== Getoonde tekst ==
Het Leeuwarder OndernemersFonds is geïnspireerd op het Ondernemersfonds in Leiden dat is opgericht in 2005. Aan de totstandkoming van het fonds is een intensieve bezinning en discussie voorafgegaan. Het resultaat van die discussie was draagvlak voor het verzoek aan de Gemeenteraad van Leeuwarden om de opslag op het OZB-tarief te verhogen. De gemeenteraad is in december 2008 akkoord gegaan met dat verzoek.
De totstandkoming van het LOF is gebaseerd op de volgende grondprincipes:
- Op verzoek van de ondernemers, heeft de gemeenteraad van Leeuwarden besloten om voor een opslag óp het tarief van de OZB voor de categorie niet-woningen te verhogen. Sinds 1 januari 2009 is jaarlijks 5.5% van de opbrengst van deze OZB-rubriek beschikbaar als voeding voor het fonds, ter financiering van de behartiging van de collectieve belangen.

== Opdracht a ==
Neem de tekst over het Leeuwarder OndernemersFonds volledig en letterlijk over.

== Oefengegevens ==
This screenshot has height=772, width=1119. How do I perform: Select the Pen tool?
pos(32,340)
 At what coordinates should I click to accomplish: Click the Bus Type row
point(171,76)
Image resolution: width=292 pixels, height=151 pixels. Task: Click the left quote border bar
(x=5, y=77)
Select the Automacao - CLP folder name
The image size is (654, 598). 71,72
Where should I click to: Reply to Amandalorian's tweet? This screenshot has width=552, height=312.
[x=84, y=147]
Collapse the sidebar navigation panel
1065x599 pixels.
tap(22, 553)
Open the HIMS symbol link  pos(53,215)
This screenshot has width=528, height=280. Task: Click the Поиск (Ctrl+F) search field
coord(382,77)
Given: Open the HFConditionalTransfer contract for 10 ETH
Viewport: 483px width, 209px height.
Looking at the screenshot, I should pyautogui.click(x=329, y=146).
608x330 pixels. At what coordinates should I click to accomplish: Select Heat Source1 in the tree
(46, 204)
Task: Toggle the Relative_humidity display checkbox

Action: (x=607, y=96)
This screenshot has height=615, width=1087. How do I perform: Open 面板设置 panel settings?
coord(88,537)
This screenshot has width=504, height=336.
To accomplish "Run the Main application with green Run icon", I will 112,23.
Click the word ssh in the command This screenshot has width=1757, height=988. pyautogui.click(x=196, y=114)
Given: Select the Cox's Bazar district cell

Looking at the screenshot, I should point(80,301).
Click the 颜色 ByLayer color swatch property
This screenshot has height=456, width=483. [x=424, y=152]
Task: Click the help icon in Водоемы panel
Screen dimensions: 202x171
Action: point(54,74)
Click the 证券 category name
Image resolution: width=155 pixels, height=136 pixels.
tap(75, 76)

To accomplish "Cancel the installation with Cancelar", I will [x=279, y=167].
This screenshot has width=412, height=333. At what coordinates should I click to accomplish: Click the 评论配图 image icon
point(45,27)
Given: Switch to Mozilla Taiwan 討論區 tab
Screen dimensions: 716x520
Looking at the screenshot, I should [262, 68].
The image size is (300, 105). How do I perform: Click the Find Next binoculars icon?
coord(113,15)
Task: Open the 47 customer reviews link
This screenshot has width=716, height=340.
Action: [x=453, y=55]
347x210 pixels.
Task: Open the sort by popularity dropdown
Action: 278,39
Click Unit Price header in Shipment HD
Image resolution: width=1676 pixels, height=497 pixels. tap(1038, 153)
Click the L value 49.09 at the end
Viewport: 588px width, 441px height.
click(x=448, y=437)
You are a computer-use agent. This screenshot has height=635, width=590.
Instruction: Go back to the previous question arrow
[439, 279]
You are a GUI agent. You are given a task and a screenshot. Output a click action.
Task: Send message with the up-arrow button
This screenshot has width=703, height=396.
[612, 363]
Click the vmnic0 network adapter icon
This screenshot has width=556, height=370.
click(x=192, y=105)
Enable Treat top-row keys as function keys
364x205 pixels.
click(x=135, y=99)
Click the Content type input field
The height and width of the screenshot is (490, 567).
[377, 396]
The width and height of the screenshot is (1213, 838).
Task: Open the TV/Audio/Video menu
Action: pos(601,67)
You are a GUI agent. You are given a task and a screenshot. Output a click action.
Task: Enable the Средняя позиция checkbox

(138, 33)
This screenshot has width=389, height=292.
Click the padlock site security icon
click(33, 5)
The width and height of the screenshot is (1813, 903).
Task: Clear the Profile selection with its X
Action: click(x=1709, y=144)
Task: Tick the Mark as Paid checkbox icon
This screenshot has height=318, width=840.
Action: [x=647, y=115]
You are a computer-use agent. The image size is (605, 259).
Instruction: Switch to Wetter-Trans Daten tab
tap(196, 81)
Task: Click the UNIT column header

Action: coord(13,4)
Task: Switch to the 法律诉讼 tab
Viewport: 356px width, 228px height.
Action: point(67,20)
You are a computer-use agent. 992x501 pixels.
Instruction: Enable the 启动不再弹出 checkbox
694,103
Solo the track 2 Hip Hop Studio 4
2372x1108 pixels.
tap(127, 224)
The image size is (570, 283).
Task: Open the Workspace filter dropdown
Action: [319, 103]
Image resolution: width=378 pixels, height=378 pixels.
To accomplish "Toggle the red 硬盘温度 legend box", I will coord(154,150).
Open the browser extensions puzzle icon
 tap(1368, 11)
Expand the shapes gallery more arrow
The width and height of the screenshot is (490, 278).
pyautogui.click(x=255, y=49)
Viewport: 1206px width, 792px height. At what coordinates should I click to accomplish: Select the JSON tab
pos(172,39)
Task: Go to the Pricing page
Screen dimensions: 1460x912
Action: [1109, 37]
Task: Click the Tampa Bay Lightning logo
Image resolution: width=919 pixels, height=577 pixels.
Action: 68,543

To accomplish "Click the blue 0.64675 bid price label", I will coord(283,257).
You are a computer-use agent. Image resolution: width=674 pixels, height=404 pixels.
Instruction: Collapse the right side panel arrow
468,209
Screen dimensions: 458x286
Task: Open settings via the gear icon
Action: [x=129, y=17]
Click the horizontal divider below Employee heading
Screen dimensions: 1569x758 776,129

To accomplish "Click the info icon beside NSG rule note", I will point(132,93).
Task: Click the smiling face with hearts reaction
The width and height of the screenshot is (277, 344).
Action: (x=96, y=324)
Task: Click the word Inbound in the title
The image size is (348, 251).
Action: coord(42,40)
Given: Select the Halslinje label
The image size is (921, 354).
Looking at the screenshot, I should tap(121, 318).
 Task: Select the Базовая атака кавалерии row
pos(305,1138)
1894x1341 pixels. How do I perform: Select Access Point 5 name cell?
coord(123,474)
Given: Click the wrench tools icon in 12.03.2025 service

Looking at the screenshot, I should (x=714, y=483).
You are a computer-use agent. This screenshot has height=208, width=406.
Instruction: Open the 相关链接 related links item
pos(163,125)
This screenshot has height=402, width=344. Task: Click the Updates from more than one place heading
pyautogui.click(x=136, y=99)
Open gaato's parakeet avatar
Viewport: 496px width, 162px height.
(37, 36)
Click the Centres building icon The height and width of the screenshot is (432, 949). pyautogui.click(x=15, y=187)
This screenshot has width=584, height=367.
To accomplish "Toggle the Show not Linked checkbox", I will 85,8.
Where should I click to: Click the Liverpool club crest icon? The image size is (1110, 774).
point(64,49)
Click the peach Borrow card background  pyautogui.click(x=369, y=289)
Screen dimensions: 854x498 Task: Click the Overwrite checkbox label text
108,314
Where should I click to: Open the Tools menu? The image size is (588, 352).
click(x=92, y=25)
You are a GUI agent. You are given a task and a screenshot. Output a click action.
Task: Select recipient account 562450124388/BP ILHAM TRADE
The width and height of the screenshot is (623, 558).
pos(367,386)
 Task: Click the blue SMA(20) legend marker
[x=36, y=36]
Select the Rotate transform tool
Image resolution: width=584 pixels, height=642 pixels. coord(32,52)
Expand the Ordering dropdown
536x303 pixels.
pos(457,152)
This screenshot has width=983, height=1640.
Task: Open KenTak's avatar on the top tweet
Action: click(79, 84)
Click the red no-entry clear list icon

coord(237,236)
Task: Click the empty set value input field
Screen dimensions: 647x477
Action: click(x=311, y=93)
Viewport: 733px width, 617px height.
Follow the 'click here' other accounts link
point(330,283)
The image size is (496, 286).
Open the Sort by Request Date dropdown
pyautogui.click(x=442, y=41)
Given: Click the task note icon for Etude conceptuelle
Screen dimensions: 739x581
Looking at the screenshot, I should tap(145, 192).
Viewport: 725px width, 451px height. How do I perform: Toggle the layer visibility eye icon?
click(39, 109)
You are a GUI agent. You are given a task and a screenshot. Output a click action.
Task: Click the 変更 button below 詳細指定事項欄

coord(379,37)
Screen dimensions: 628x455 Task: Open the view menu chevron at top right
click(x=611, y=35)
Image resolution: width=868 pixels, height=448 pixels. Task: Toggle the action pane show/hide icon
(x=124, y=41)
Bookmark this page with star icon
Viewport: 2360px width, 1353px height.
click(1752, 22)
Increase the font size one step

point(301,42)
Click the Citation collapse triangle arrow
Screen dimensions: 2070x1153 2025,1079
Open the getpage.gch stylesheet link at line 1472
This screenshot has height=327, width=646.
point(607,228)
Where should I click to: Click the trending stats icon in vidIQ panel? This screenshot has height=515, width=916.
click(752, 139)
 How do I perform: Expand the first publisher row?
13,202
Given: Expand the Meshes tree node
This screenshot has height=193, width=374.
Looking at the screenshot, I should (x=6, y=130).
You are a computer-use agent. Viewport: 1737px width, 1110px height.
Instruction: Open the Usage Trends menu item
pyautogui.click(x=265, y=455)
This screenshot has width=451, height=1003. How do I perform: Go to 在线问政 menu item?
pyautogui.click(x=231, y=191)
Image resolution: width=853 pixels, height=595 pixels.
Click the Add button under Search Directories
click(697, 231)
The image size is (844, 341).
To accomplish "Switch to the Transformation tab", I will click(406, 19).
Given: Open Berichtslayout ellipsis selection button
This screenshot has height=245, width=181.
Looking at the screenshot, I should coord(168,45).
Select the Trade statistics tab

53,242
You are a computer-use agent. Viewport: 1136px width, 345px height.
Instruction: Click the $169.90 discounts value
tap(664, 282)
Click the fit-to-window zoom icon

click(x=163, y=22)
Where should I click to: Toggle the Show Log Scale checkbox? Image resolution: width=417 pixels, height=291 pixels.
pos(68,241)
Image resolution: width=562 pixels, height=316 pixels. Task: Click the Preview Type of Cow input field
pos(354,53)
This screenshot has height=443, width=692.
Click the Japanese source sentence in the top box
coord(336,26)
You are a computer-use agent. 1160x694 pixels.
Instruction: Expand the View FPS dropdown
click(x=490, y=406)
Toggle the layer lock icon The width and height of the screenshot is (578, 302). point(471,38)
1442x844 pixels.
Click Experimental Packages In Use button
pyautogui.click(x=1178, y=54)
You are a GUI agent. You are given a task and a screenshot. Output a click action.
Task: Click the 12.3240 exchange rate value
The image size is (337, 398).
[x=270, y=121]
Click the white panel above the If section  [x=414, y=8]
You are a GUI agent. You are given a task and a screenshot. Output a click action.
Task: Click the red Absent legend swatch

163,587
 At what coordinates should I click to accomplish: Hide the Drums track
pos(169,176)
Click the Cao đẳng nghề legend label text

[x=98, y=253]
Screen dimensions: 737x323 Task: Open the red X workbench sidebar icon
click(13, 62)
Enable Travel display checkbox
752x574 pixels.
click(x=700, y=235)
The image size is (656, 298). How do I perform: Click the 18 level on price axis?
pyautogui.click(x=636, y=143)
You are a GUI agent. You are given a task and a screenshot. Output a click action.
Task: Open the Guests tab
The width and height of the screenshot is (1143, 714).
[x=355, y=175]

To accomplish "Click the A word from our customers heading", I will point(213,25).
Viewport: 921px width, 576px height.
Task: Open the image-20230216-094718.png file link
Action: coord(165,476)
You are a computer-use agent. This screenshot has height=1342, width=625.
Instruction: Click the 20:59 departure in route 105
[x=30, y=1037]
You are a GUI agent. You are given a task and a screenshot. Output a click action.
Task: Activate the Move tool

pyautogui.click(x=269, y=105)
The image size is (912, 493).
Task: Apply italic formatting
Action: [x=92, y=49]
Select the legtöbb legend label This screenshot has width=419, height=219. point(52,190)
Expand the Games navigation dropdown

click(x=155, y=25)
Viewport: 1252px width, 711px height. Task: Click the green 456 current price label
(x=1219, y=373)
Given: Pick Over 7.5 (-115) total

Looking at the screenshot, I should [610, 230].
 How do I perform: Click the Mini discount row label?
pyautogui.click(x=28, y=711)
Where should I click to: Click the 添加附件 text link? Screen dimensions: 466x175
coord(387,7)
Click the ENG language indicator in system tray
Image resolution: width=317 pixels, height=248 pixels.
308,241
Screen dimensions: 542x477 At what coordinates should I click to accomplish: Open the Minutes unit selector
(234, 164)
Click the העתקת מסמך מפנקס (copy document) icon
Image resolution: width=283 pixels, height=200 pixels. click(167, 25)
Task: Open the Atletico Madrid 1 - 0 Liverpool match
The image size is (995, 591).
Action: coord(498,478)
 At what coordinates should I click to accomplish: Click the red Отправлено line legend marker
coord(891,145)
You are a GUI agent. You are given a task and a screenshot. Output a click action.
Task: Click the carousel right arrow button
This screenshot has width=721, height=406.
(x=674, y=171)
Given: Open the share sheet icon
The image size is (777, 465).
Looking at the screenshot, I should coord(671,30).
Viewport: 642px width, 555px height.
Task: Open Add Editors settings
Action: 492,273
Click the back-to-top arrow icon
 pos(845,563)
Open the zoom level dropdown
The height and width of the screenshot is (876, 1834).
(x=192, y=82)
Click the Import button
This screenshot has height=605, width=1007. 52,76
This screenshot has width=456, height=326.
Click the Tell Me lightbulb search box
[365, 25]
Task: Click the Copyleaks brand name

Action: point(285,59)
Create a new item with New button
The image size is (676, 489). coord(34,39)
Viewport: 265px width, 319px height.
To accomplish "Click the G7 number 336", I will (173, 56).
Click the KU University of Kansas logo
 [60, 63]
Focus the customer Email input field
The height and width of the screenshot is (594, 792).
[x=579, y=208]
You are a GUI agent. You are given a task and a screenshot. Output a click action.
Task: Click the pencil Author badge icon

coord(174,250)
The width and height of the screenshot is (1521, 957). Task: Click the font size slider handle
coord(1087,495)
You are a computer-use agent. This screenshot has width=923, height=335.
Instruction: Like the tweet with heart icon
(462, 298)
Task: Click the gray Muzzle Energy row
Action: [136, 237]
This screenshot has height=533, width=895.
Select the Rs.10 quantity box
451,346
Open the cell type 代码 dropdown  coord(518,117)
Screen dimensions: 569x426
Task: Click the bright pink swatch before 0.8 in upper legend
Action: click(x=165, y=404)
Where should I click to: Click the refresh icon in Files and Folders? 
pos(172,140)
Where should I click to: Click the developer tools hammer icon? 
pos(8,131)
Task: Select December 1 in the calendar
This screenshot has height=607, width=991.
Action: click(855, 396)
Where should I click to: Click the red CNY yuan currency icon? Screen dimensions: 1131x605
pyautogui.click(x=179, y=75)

== Opdracht b ==
Geef de rijen vanaf de regel met "At what coordinates should I click to accomplish: Hide" tot en met de regel met "[x=30, y=1037]" opnieuw, waarbij je "Drums" vervangt door "Vocals" en de rest ongewijzigd laat. Geef alleen deze regels.

== Antwoord a ==
Het Leeuwarder OndernemersFonds is geïnspireerd op het Ondernemersfonds in Leiden dat is opgericht in 2005. Aan de totstandkoming van het fonds is een intensieve bezinning en discussie voorafgegaan. Het resultaat van die discussie was draagvlak voor het verzoek aan de Gemeenteraad van Leeuwarden om de opslag op het OZB-tarief te verhogen. De gemeenteraad is in december 2008 akkoord gegaan met dat verzoek.
De totstandkoming van het LOF is gebaseerd op de volgende grondprincipes:
- Op verzoek van de ondernemers, heeft de gemeenteraad van Leeuwarden besloten om voor een opslag óp het tarief van de OZB voor de categorie niet-woningen te verhogen. Sinds 1 januari 2009 is jaarlijks 5.5% van de opbrengst van deze OZB-rubriek beschikbaar als voeding voor het fonds, ter financiering van de behartiging van de collectieve belangen.

== Antwoord b ==
 At what coordinates should I click to accomplish: Hide the Vocals track
pos(169,176)
Click the Cao đẳng nghề legend label text

[x=98, y=253]
Screen dimensions: 737x323 Task: Open the red X workbench sidebar icon
click(13, 62)
Enable Travel display checkbox
752x574 pixels.
click(x=700, y=235)
The image size is (656, 298). How do I perform: Click the 18 level on price axis?
pyautogui.click(x=636, y=143)
You are a GUI agent. You are given a task and a screenshot. Output a click action.
Task: Open the Guests tab
The width and height of the screenshot is (1143, 714).
[x=355, y=175]

To accomplish "Click the A word from our customers heading", I will point(213,25).
Viewport: 921px width, 576px height.
Task: Open the image-20230216-094718.png file link
Action: coord(165,476)
You are a computer-use agent. This screenshot has height=1342, width=625.
Instruction: Click the 20:59 departure in route 105
[x=30, y=1037]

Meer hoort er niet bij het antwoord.